INSTRUCTION
Rewrite every line of the records below as a numbered list, omitting blank lines. Leave the pictures out of the list.
━━━━━ INFORMATION PROVIDED ━━━━━
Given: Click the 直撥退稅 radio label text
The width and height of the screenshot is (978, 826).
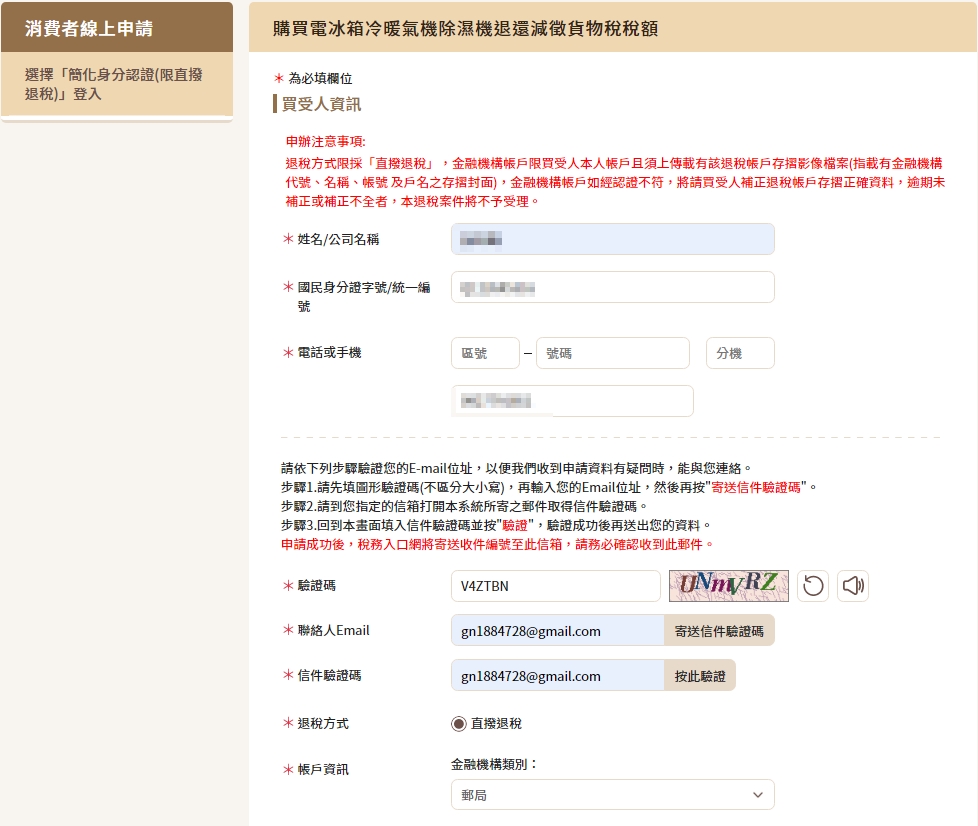Looking at the screenshot, I should (496, 723).
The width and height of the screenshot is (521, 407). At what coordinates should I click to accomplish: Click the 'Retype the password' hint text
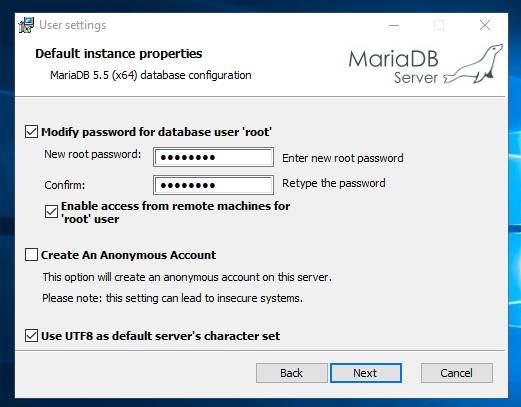pos(334,183)
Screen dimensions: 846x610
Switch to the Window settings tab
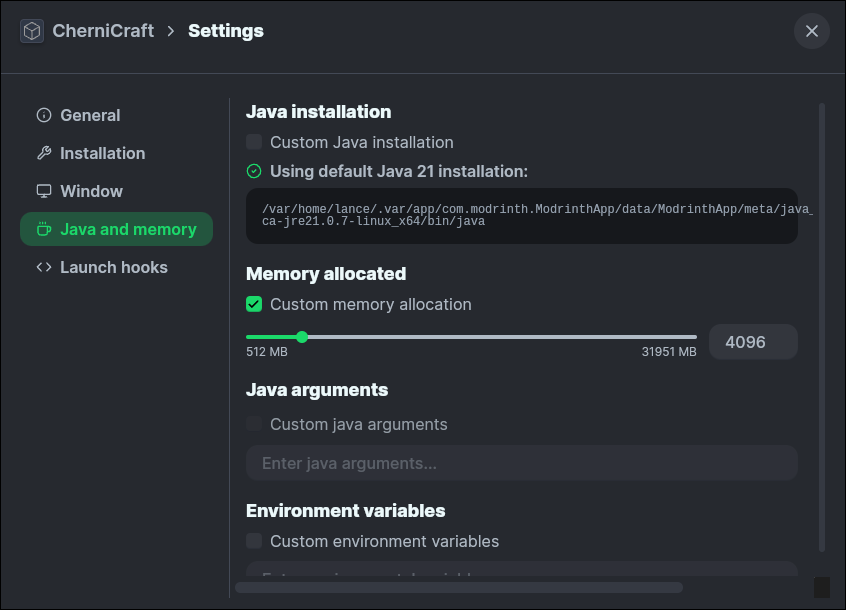[91, 191]

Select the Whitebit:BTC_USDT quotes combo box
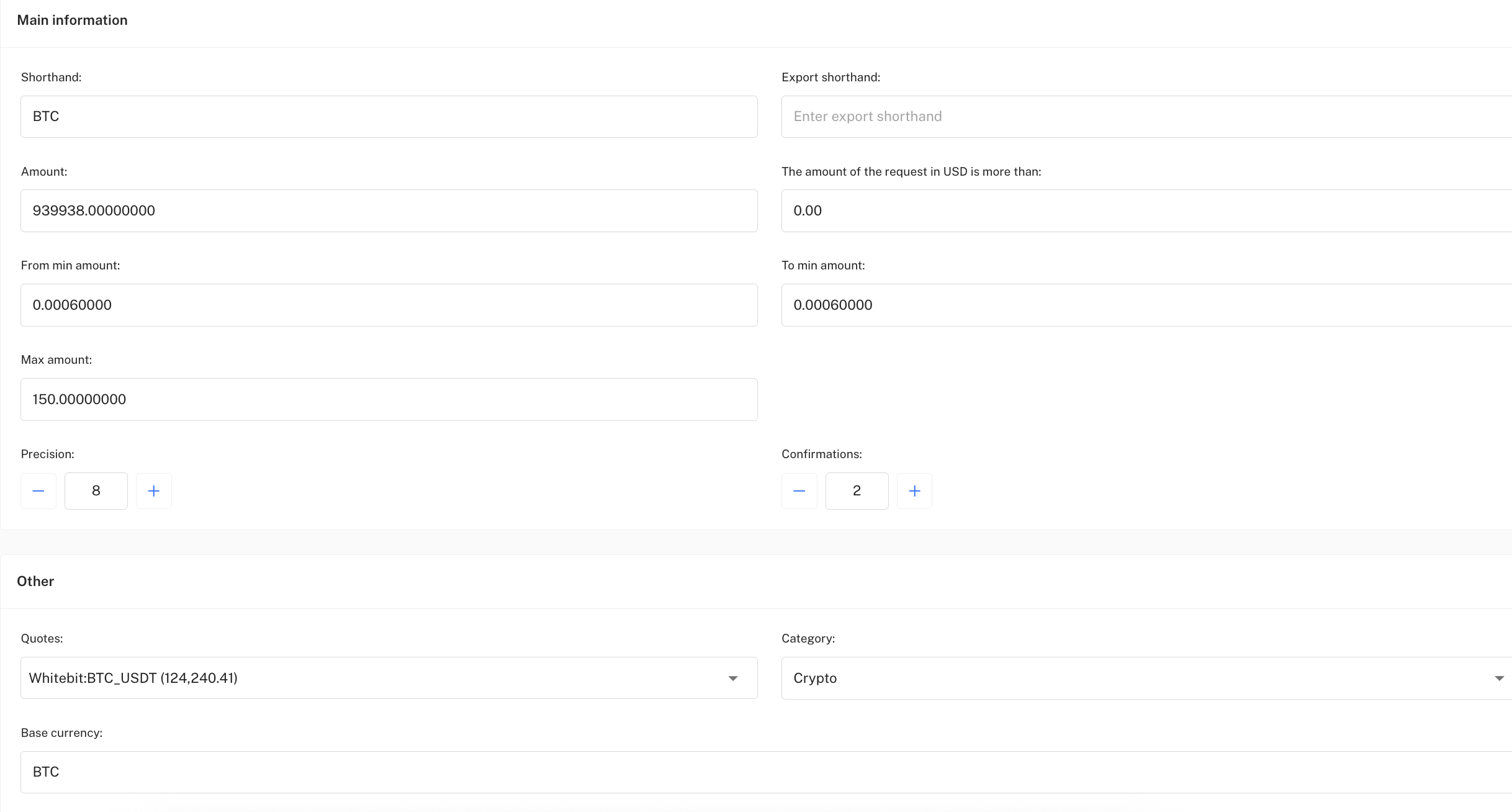(x=372, y=678)
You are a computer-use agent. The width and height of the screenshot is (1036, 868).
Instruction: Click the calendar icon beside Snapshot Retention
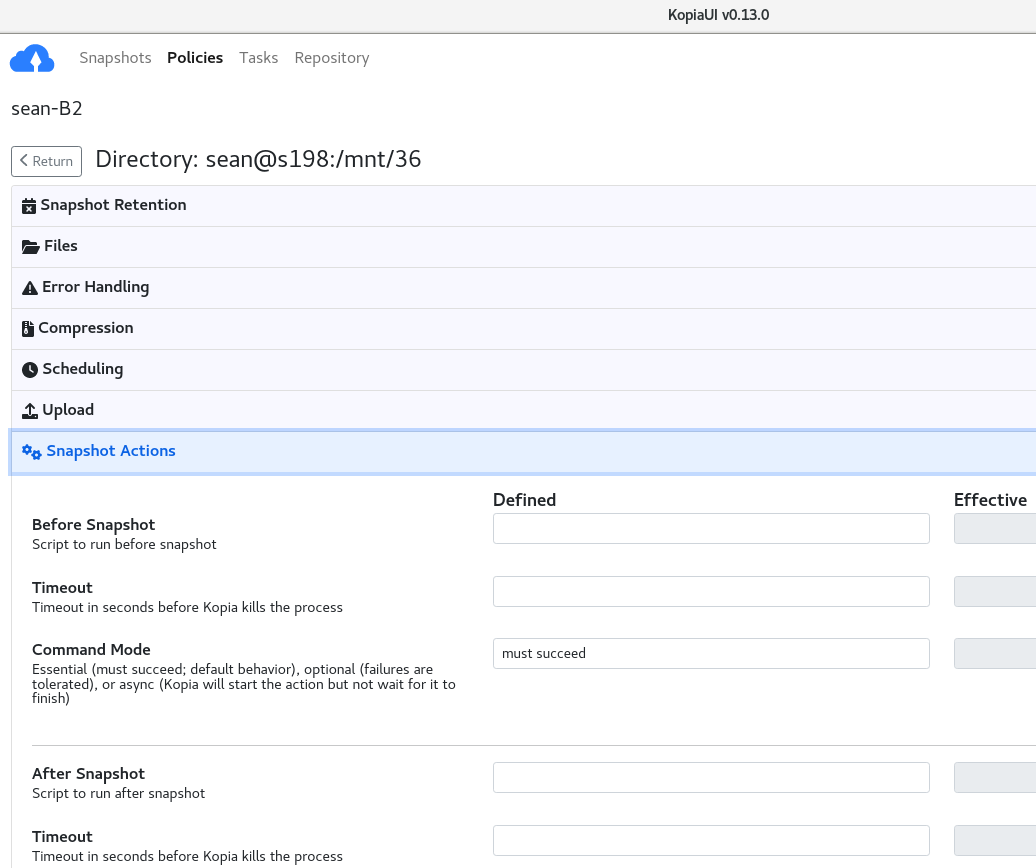[29, 206]
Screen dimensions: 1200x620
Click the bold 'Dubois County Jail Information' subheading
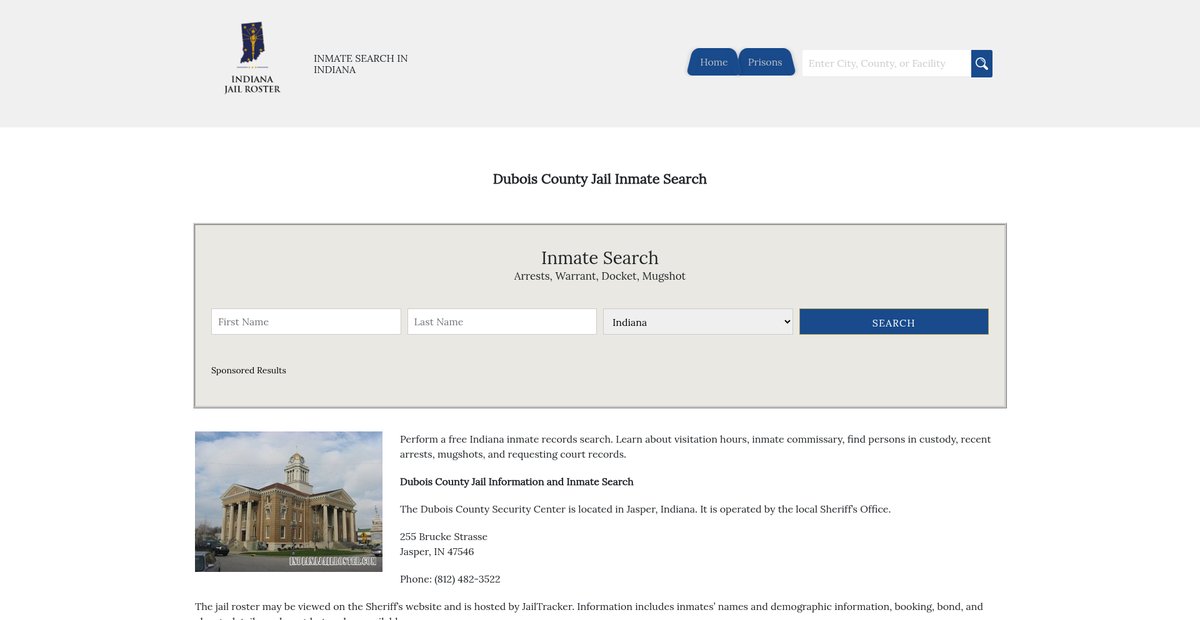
━━━━━
TASK RESULT
1. Given: Click the 直撥退稅 radio label text
2. The width and height of the screenshot is (978, 826).
3. Looking at the screenshot, I should (496, 723).
4. The width and height of the screenshot is (521, 407). At what coordinates should I click to accomplish: Click the 'Retype the password' hint text
5. pos(334,183)
6. Screen dimensions: 846x610
7. Switch to the Window settings tab
8. [91, 191]
9. Select the Whitebit:BTC_USDT quotes combo box
10. (x=372, y=678)
11. You are a computer-use agent. The width and height of the screenshot is (1036, 868).
12. Instruction: Click the calendar icon beside Snapshot Retention
13. [29, 206]
14. Screen dimensions: 1200x620
15. Click the bold 'Dubois County Jail Information' subheading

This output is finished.